2012 Research Experience for Undergrads
Characterization of nanoplastic marine debris using flow cytometry
As a JISAO 2012 summer intern, I had the pleasure of working with Dr. Giora Proskurowski, Dr. Joel Baker, Julie Masura and Jarred Swalwell studying nanoplastic marine debris. Nanoplastics are plastic particles that are smaller than 300 microns in length, and have two suspected sources. One potential source of nanoplastic in the ocean is from the breaking up of larger pieces. The second and more surprising cause is from consumer products. Many items such as face washes and toothpastes contain polyethylene as an abrasive scrubber, and there is speculation that the nanoplastics in these products are not being filtered out by wastewater treatment plants after being washed down shower and sink drains.

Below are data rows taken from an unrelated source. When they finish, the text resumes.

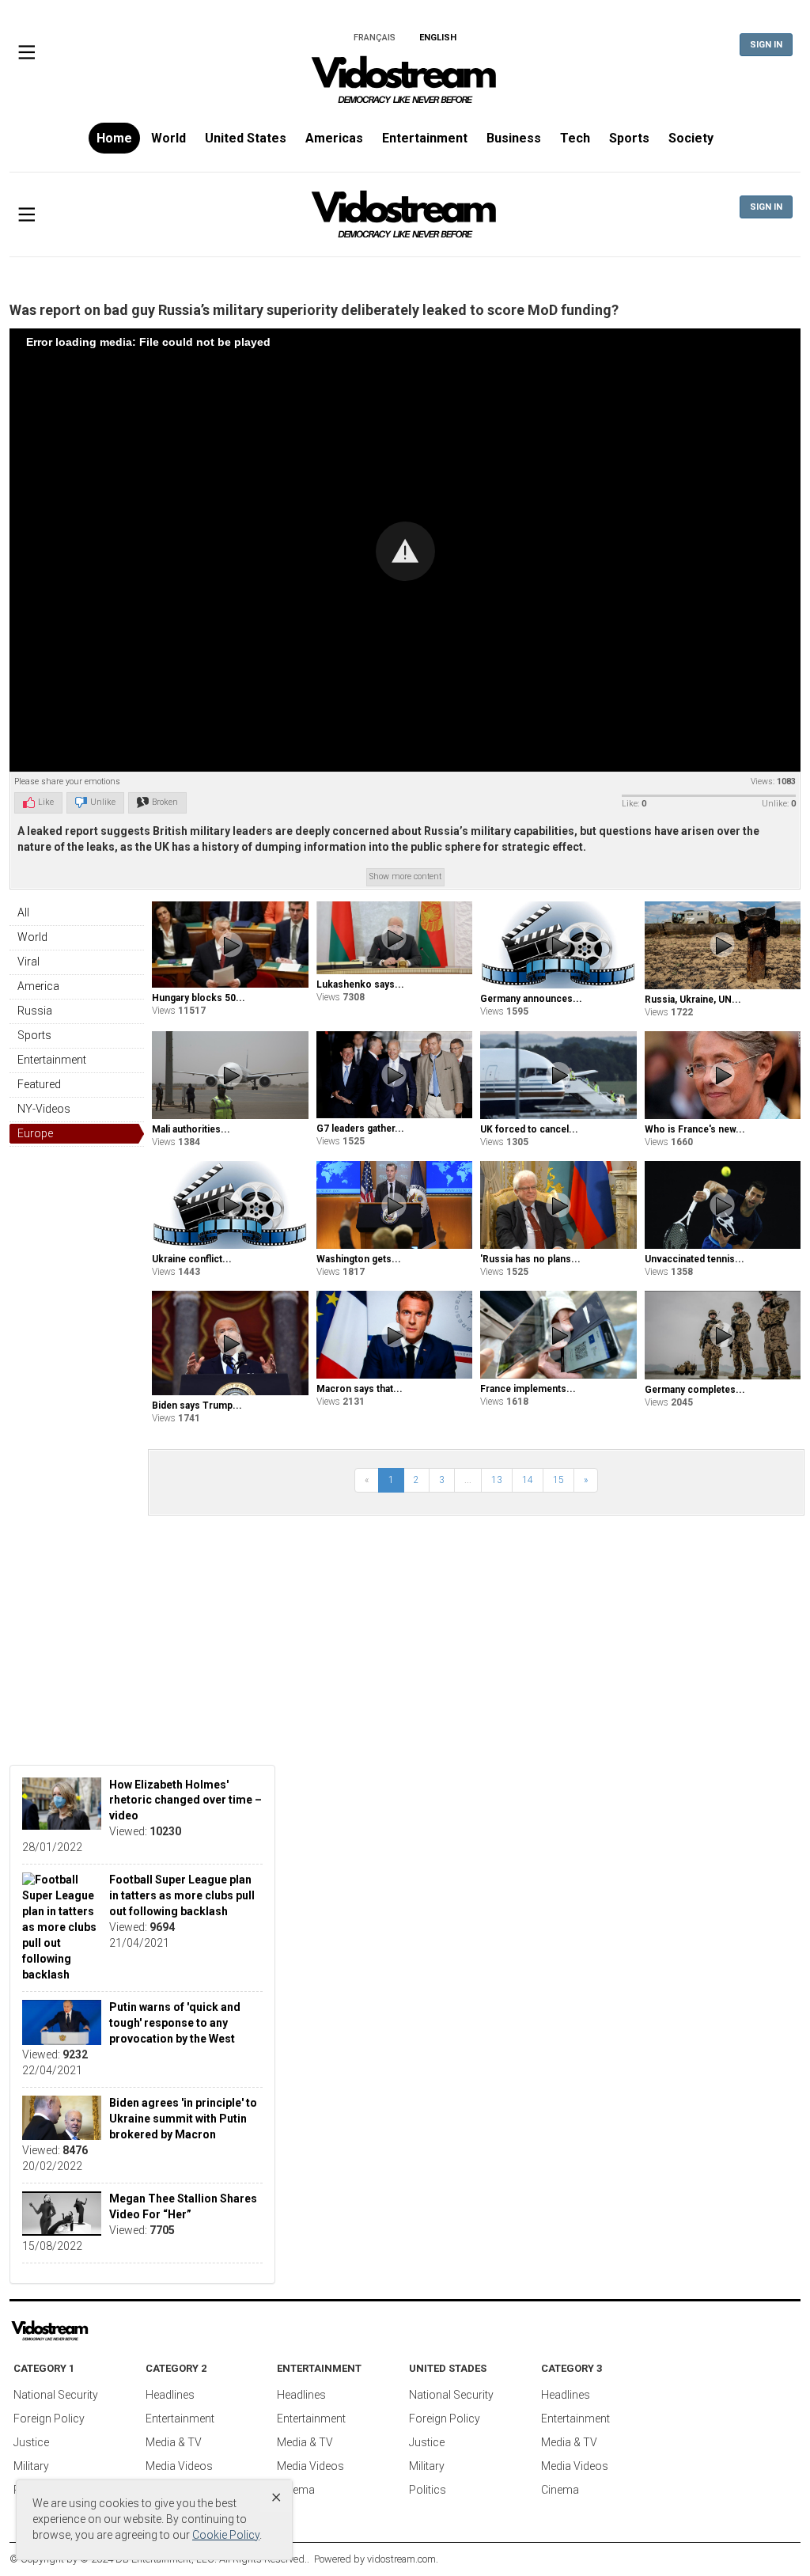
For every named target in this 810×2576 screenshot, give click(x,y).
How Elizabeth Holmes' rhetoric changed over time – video (185, 1800)
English (437, 37)
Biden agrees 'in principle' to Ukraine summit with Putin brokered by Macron (183, 2118)
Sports (629, 138)
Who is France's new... (695, 1129)
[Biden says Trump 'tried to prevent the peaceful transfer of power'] (230, 1342)
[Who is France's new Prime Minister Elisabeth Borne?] (723, 1075)
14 (527, 1479)
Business (513, 138)
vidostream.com (401, 2559)
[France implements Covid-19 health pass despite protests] (558, 1335)
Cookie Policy (225, 2535)
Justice (31, 2442)
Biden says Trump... (197, 1405)
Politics (427, 2489)
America (38, 986)
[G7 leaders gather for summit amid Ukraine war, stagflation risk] (394, 1074)
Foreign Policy (49, 2418)
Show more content (405, 876)
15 (558, 1479)
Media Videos (179, 2466)
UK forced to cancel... (529, 1129)
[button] (405, 551)
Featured (39, 1084)
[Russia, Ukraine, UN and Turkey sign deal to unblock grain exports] (723, 945)
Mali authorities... (191, 1129)
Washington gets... (358, 1259)
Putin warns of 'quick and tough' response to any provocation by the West (174, 2023)
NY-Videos (43, 1108)
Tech (575, 138)
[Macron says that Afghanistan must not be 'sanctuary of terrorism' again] (394, 1335)
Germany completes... (695, 1389)
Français (375, 37)
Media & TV (174, 2442)
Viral (28, 961)
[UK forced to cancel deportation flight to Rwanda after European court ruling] (558, 1075)
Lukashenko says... (360, 984)
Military (31, 2466)
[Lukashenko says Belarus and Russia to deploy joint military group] (394, 937)
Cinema (296, 2489)
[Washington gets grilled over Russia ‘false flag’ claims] (394, 1205)
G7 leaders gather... (360, 1128)
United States (245, 138)
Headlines (170, 2394)
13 (496, 1479)
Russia (34, 1010)
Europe (35, 1133)
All (23, 912)
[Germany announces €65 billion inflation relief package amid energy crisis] (558, 945)
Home (114, 138)
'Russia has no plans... (530, 1259)
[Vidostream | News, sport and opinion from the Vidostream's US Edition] (95, 2331)
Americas (334, 138)
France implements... (528, 1388)
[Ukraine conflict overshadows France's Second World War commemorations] (230, 1205)
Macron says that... (359, 1388)
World (168, 138)
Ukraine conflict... (192, 1259)
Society (690, 138)
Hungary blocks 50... (198, 997)
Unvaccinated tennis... (694, 1259)
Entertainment (424, 138)
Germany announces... (531, 998)
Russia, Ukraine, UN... (693, 999)
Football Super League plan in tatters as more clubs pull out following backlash (182, 1895)
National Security (55, 2394)
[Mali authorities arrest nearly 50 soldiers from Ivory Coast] (230, 1075)
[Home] (405, 84)
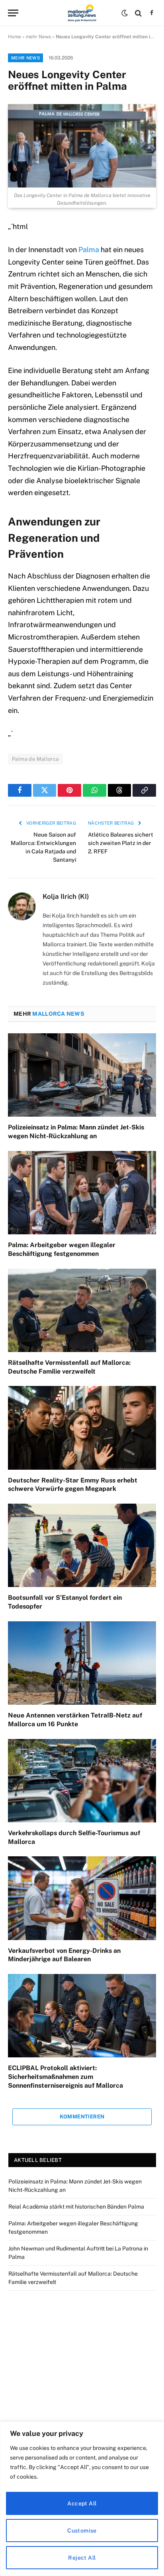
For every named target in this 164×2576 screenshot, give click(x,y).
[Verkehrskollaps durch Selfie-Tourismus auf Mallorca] (82, 1780)
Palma (88, 249)
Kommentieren (82, 2117)
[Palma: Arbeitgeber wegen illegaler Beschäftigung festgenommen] (82, 1192)
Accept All (81, 2503)
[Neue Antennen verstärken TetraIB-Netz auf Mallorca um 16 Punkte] (82, 1663)
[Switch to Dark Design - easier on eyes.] (124, 13)
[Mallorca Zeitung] (81, 13)
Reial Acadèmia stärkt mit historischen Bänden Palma (76, 2206)
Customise (82, 2530)
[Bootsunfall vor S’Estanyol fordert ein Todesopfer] (82, 1545)
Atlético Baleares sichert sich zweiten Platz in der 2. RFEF (120, 843)
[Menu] (13, 13)
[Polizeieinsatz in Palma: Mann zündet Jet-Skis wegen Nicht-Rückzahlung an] (82, 1075)
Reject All (82, 2557)
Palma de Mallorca (35, 759)
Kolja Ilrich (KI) (66, 896)
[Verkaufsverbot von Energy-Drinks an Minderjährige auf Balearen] (82, 1898)
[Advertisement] (82, 2391)
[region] (82, 2499)
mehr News (38, 36)
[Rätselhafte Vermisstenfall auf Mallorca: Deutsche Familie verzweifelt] (82, 1310)
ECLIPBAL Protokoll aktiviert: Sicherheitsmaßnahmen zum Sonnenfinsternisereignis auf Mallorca (65, 2076)
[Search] (138, 13)
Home (14, 36)
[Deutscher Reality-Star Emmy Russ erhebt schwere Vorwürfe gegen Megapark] (82, 1427)
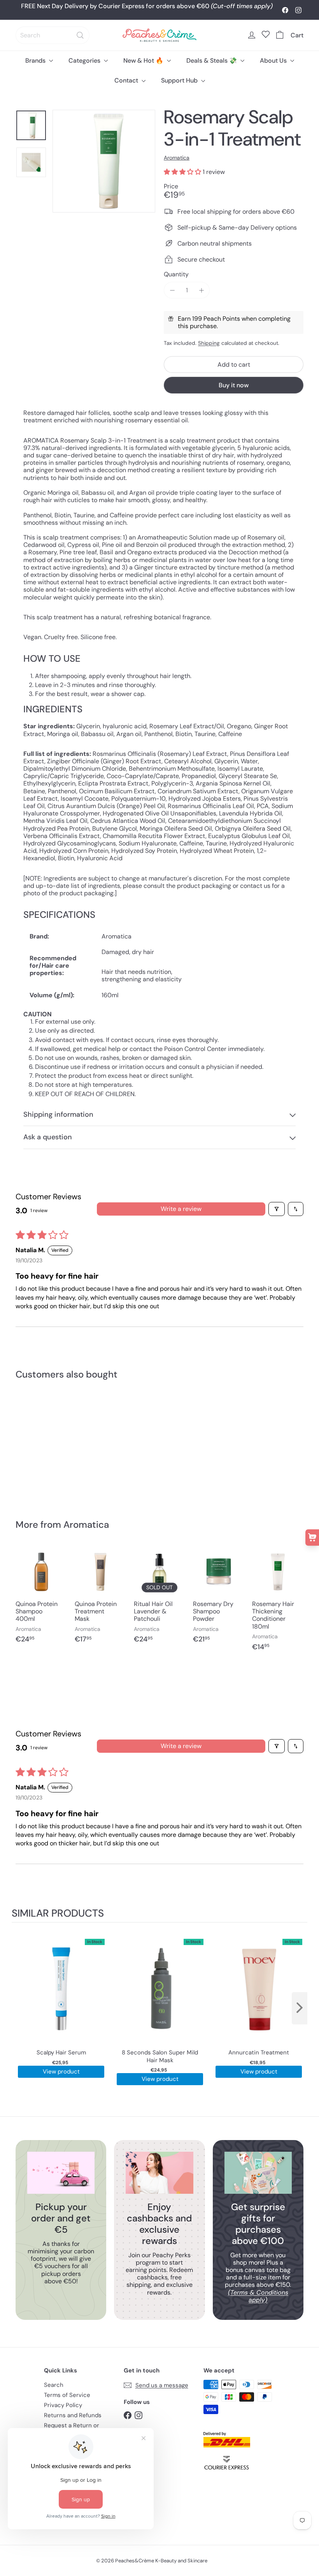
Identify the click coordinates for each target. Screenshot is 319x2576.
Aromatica (86, 1524)
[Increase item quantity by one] (201, 290)
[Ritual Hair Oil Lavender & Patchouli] (159, 1599)
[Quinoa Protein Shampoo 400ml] (41, 1599)
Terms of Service (67, 2395)
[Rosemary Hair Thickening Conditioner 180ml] (277, 1602)
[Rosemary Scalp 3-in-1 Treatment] (36, 1443)
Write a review (181, 1209)
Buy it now (234, 385)
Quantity (176, 274)
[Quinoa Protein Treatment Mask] (100, 1599)
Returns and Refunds (73, 2415)
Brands (36, 60)
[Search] (80, 35)
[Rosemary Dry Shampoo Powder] (218, 1599)
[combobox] (52, 35)
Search (53, 2385)
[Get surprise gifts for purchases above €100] (258, 2173)
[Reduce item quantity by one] (172, 290)
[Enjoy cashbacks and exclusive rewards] (159, 2173)
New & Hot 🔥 (144, 60)
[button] (183, 172)
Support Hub (180, 80)
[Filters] (276, 1209)
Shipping (209, 343)
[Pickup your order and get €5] (61, 2173)
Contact (127, 80)
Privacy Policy (63, 2405)
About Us (274, 60)
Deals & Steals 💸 (212, 60)
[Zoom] (104, 161)
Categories (85, 60)
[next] (299, 2008)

Since these plastic pieces are too small to be seen, much less counted, there is currently no existing method to characterize the amount of nanoplastic marine debris in the ocean. My project involved developing a method to do this using a flow cytometer. A flow cytometer is an instrument that uses the forward scatter, side scatter and fluorescence of a population of particles to determine the approximate size and count. This method can be applied to phytoplankton because of their small size and the fluorescence of chlorophyll. However, there are multiple challenges to studying nanoplastics in a flow cytometer. Plastic naturally floats, so it does not disperse well in standard samples. Also, plastic does not fluoresce, making it virtually invisible in the cytometer.
To solve these problems, I used a sonicator to disperse the particles for a long enough time frame to be tested. I also stained the particles using Oil Red O dye. The same method used to test the standards was then applied to solutions of consumer products that contain polyethylene. It was found that the method can not only be used to identify plastics in a cytometer, but it can also find nanoplastics in certain face washes and toothpastes.
In addition to my work using the flow cytometer, I spent one day per week at the University of Washington-Tacoma. There, I tested larger pieces of plastics—called microplastics—using an FTIR-ATR. This instrument gives the spectra of the sample, and from there the type of plastic can be identified. A majority of samples that I tested were either high-density or low-density polyethylene.
While in Seattle, I got to explore downtown, see Snoqualmie Falls and go whale watching! I also went to Seafair Festival and spent a weekend in Victoria, British Columbia. But none of that compared to the adventure that awaited me aboard the tall ship Adventuress as I sailed the San Juan Islands with Sound Experience! While sailing, I had the opportunity to mentor young women in the sciences and share with them some of the work I did this summer.
Overall, the JISAO summer internship was an incredible experience. I had a ton of fun, and I am walking away a better scientist. Thank you Jed Thompson, my mentors, and the rest of the JISAO group for making this possible!